Work-related books only this time round. So much great fiction featured during the year also, but these are the books that really stuck with me.

‘She Rocks!’ Awards 2019

Last week I was stunned to receive a nomination in the Women Who Code Belfast ‘She Rocks!’ awards.

The Honorary Changemaker award was introduced this year “to recognise men who have actively committed to the advancement, sponsorship or championing the progress of women in tech. We rise by lifting others, and allies are a vital component in our mission to inspire women to excel in technology careers.”

I appreciate that these awards focus on recognising positive human qualities in and around the tech, making it all the more of an honour to be included. I hope that the decisions and actions across my career have been worthy of the nomination. And it’s a reminder to keep trying to be a better ally.

Silo mentality: where great customer experience goes to die

decrepit machines

Despite working in experience design, I don’t go around looking for opportunities to criticise products or services. Like most people, I just want to get on with what I need to do and accept that occasional lapses in service are bound to happen now and then. Ten minutes in to a recent hotel stay, however, I was already making notes.

  • After taking my name, the receptionist promptly disappeared through a door and left me standing for 5 minutes. What they had omitted to say was that they were checking if the room was ready.
  • The room key card I was issued didn’t work, requiring a return trip to reception to report it. Then a wait for another to be prepared.
  • A wifi password supplied in the guest welcome pack didn’t let me connect. The correct one was written on the keycard holder, something I was expected to discover.

It turned out to be a perfectly enjoyable stay. In those first few minutes though, I was questioning the wisdom of booking. It was a small example of how seemingly unrelated lapses by a vendor added up to poor overall customer experience.

Some 10 years ago, I switched my bank due to a series of let-downs. I was prepared to go through the pain (at that time) of moving current and savings accounts away from a bank of 12+ years. During a protracted series of phonecalls, one explanation offered for the difficulties I was facing was: “that’s another department… we don’t deal with that here.” 

Departments are a reality in any organisation of course. But as conduits of conflicting priorities or processes, silos are self-serving, destructive entities. Variations on Conway’s Law litter our daily physical and digital interactions. Customers are not interested in how your organisation is structured. When it becomes visible to them, it is usually at the cost of a cohesive experience.

A common problem is that teams working on a product or service know intimately how everything hangs together; they are well versed in the complexity of what’s being created. This awareness can surface as a tendency to see difficult challenges as insurmountable obstacles.

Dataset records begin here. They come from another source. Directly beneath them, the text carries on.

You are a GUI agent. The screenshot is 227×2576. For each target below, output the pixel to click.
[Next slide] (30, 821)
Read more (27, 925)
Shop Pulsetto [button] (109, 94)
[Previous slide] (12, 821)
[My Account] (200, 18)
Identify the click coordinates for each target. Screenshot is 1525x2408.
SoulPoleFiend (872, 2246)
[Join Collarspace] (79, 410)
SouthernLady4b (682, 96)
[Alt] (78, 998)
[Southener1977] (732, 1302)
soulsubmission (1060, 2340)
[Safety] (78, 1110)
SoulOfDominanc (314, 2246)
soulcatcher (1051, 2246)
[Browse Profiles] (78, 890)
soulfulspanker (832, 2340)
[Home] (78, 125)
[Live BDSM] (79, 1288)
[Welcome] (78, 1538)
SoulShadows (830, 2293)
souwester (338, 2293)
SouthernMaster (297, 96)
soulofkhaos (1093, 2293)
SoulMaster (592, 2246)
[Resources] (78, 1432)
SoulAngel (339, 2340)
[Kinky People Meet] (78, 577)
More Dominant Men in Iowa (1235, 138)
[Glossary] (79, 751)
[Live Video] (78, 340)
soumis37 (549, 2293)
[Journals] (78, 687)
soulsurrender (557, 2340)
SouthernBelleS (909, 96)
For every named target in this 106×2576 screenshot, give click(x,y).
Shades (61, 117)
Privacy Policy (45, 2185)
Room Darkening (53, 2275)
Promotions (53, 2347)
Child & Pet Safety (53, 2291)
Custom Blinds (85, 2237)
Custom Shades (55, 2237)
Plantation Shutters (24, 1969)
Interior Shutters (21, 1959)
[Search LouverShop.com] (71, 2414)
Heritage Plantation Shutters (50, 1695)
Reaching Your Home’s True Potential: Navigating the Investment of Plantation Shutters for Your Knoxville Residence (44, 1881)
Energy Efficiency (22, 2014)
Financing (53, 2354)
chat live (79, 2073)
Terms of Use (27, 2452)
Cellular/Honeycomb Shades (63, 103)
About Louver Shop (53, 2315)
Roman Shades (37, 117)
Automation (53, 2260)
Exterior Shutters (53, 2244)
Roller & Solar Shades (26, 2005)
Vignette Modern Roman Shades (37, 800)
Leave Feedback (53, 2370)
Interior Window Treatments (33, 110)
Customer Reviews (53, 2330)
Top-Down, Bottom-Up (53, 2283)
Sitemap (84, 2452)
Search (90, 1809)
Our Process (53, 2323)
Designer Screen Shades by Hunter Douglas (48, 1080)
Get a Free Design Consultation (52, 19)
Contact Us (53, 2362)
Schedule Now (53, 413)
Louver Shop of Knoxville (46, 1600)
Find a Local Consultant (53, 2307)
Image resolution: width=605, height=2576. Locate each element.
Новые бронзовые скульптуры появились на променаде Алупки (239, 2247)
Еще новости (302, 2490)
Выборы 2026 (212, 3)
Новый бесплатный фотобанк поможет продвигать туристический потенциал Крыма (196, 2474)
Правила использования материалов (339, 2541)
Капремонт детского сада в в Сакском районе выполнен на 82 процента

Very often, process is wheeled out as a defence of current practices, or a cure-all elixir. Cross-departmental initiatives are hard work, which tends to make them unattractive. The result can be a culture that simply accepts ways of working that do not deliver value. 

Naturally, this is all rich, raw material for designers, and service design in particular. Time and again as a design consultant the most radical thing I could do was to reflect what customers were going through back at the organisation. A lack of focus on, or understanding of, creating value for customers is a fundamental issue.

A customer-centered perspective can be the unifying force in the relentless struggle against imposed friction, while also providing a guiding light for new initiatives. Leadership should look to clear the way for ideas to thrive across divisions. Individuals or teams are required with sufficient drive and resilience to face down inertia and defensiveness, even the rampant virus of cynicism.

Siloed organisations are machines of aimless intent, efficient only at generating endless reasons why customer and user experience can’t be made better. Silos are anti-customer and anti-value.

Hard work it may be, but the option not to get rid of such barriers is all but gone. Ultimately every organisation needs to decide – consciously – whether defending silos and siloed thinking is more important than creating and retaining customers.